START Task data
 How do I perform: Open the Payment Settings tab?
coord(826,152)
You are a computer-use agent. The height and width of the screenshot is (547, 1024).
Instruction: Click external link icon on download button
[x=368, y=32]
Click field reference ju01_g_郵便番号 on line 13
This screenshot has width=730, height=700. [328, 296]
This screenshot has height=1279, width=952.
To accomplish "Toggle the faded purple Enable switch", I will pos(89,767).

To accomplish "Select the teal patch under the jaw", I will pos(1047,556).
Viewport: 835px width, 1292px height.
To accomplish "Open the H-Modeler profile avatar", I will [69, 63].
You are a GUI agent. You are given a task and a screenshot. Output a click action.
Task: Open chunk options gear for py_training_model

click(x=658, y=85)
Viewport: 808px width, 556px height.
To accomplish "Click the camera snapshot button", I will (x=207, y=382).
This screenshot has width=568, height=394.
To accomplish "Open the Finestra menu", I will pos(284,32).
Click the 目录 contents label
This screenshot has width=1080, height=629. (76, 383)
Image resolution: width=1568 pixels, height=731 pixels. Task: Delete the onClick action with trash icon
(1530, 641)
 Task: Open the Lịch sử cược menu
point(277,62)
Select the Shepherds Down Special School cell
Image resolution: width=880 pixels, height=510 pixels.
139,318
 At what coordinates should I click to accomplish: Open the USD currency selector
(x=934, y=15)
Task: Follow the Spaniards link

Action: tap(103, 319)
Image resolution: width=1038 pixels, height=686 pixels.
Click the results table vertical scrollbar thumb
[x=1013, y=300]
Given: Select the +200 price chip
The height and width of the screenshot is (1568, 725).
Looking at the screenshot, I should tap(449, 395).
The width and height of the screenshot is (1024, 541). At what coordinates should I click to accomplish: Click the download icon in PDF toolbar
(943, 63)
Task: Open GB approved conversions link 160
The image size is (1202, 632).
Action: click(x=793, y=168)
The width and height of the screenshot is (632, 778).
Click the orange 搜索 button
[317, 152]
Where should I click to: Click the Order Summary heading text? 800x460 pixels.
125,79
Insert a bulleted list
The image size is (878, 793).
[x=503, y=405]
END Task data
**Your objective:** Make an exact copy of the lines running from the one with "Click the orange 搜索 button" to the last line of the listing, including both ends.

**Response box:**
Click the orange 搜索 button
[317, 152]
Where should I click to: Click the Order Summary heading text? 800x460 pixels.
125,79
Insert a bulleted list
The image size is (878, 793).
[x=503, y=405]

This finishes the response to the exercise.